Pre-qualifying report
The Hungaroring had been changed from the year before; the tight, slow S-bends after Turn 4 had been bypassed, extending the straight into Turns 5 and 6; raising the circuit's average speed by 10 percent.

In the Friday morning pre-qualifying session, an Onyx topped the time sheets for the fourth Grand Prix in succession. Stefan Johansson was comfortably fastest, and his team-mate Bertrand Gachot also pre-qualified in fourth. Both drivers had re-signed with Onyx for 1990. For the first time this season, Piercarlo Ghinzani went through to the main qualifying sessions, in second place. For the third time this season, and for the first time since the US Grand Prix, he outpaced his Osella team-mate Nicola Larini, who missed out in fifth position. The Larrousse-Lola of Michele Alboreto was the other pre-qualifier in third, the Italian suffering from a cracked rib. His team-mate Philippe Alliot was down in sixth, the first time either he or a Larrousse had failed to pre-qualify.

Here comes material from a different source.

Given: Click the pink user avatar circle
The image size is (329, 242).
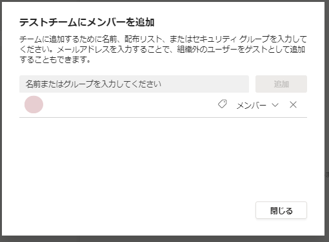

The AGS cars of Yannick Dalmas and Gabriele Tarquini were seventh and ninth respectively, while Zakspeed drivers Bernd Schneider and Aguri Suzuki, still hampered by their underpowered Yamaha engines, were eighth and twelfth. Roberto Moreno was tenth in the Coloni, while his team-mate Pierre-Henri Raphanel was unable to post a representative time and was bottom of the time sheets in his last appearance for the team. Gregor Foitek was still unable to pre-qualify the new EuroBrun car, and was eleventh fastest.

Pre-qualifying classification

Qualifying report
Riccardo Patrese took a surprise pole position in his Williams-Renault, the first and only non-McLaren pole of the season, beating Ayrton Senna by three-tenths of a second. In another surprise, Alex Caffi took third in his Dallara, just six-tenths behind Senna, with Thierry Boutsen fourth in the second Williams. Drivers' Championship leader Alain Prost was fifth in the second McLaren, with Gerhard Berger sixth in the Ferrari. The top ten was completed by Alessandro Nannini in the Benetton, Stefano Modena in the Brabham, Derek Warwick in the Arrows and Pierluigi Martini in the Minardi.

Nigel Mansell could only manage 12th in the second Ferrari, nearly seven-tenths behind teammate Berger and over two seconds behind Patrese, and later complained of traffic.

Qualifying classification

Race

Race report
At the start of the race, Patrese, Senna and Caffi maintained their grid order into turn 1, while Boutsen lost out to Prost as Berger passed both of them. Further back, Mansell made a good start, rising to 8th at the first corner. It soon became clear, however, that Caffi was struggling, the Dallara unable to replicate the speed it had shown in qualifying. Before long he had been passed by both Berger and Prost, and was holding up a train of cars consisting of Boutsen, Nannini, Mansell and Warwick.

Nannini exited the train when he pulled in to change tyres. This promoted Mansell to 7th, which he quickly turned into 5th by passing Boutsen and Caffi in quick succession. He then set about closing the 17-second gap to the leaders, and was promoted to 4th when Berger pitted for tyres. Having caught up to the leading group, Mansell passed Prost for 3rd. Patrese's Williams then began to develop a problem with a holed radiator, which slowed him and bunched up the leading group. Eventually, Patrese's holed radiator became so bad that both Senna and Mansell were able to pass him in the space of a few corners. Patrese retired from the race shortly afterwards.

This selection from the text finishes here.